I was very happy to find even more websites kept alive by the Internet Archive:
SomaLiving.com – In 1999 we bought a Loft sight-unseen except for the brand-new ‘virtual tour’ technology.
It was there that I built a personal, partially lost, website inspired by Julie’s tattoo:
And finally, through the Wayback Machine, I learned that the memorial site julieslife.com was built on hallowed ground. Turns out I’m not the first to use this domain. There were two other Julies with two wholly unique and treasured lives. The Internet Archive contains the full history of both of them:
In 2002 another Julie had a personal site inviting you to “waste some space.”
In this way, archives become much more than just data. They allow us to witness, corroborate and remember what happened with an accuracy no human could ever achieve. Each e-mail, each photo, each song, and yes, each tacky postcard ensures that I won’t lose Julie a second time.
So for all the Julies out there, I am thankful for the Internet Archive. Survivors and Historians are eternally grateful that the Archive is there to augment our own fallible memories, ensuring that our loved ones are never lost to time.
p.s. If you have suffered a similar loss, please feel free to reach out for a sympathetic ear or for help finding memories in the archives. You can reach me via e-mail or chat/social-media.
EDITOR’S NOTE: Paul Lindner is a supporter of the Internet Archive, an organizer of the Decentralized Web Summit 2018 and a self-described “obscure 90s Internet OG.”
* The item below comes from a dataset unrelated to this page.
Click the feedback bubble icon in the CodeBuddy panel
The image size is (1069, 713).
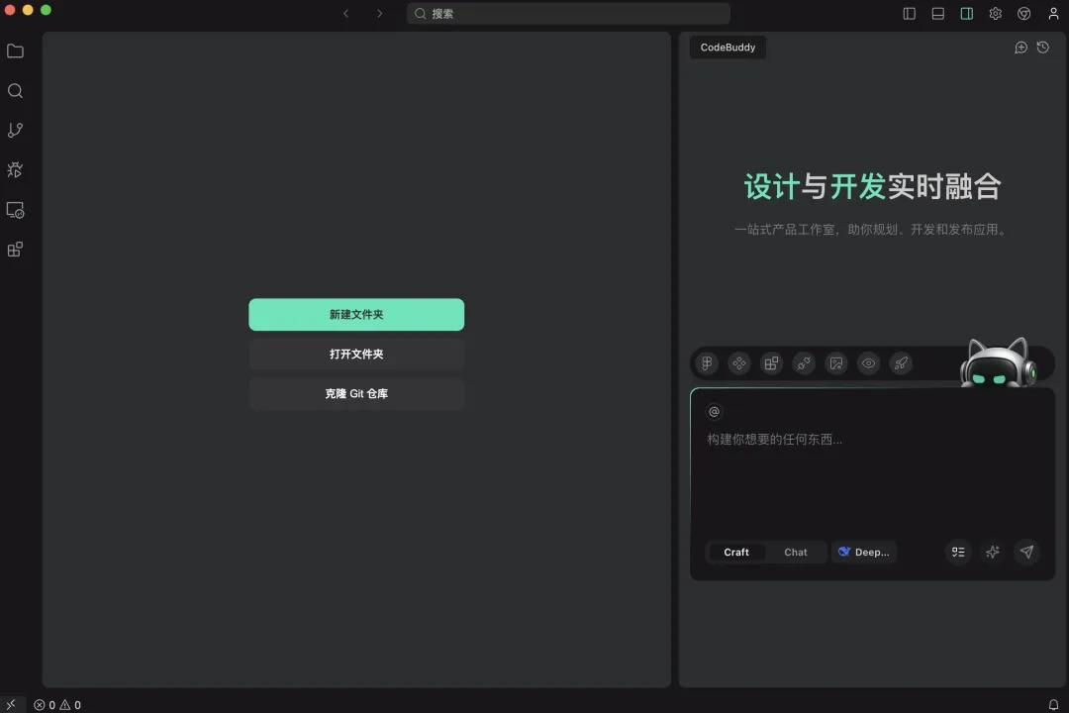tap(1020, 47)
How to create a memorial website:
After we published this, readers took Paul up on his offer to lend a sympathetic ear or to offer advice. Some wanted to know how they, too, could create an archive to remember a loved one now gone. Here are some basic steps from Paul:
I have yet to write the definitive guide to gathering archives and creating memorials, but I can provide some pointers. 1. Getting access to Emails is a key first step. Most people have emails from the web sites they use, so this will help you identify other web sites; plus you can view the sent messages to put together a timeline. This (older) article covers getting access: https://techland.time.com/2013/07/16/how-to-access-a-deceased-loved-ones-online-accounts/
2. Consider exporting the data from the account. Google, Facebook, Yahoo, Microsoft all offer a way to get a download of all user data.
4. Now that you have all this data you will want to publish it in some form. This generally involves creating a web site. There are specific sites devoted to creating memorials, though many of them only offer simple photo galleries. I used Google Sites to create mine, but in all cases be prepared to spend time learning how to get the best results.
5. If you scan photos or documents you can augment your web site with that too. I know it’s been a few years, but check if there are old camera memory cards or old phones sitting around.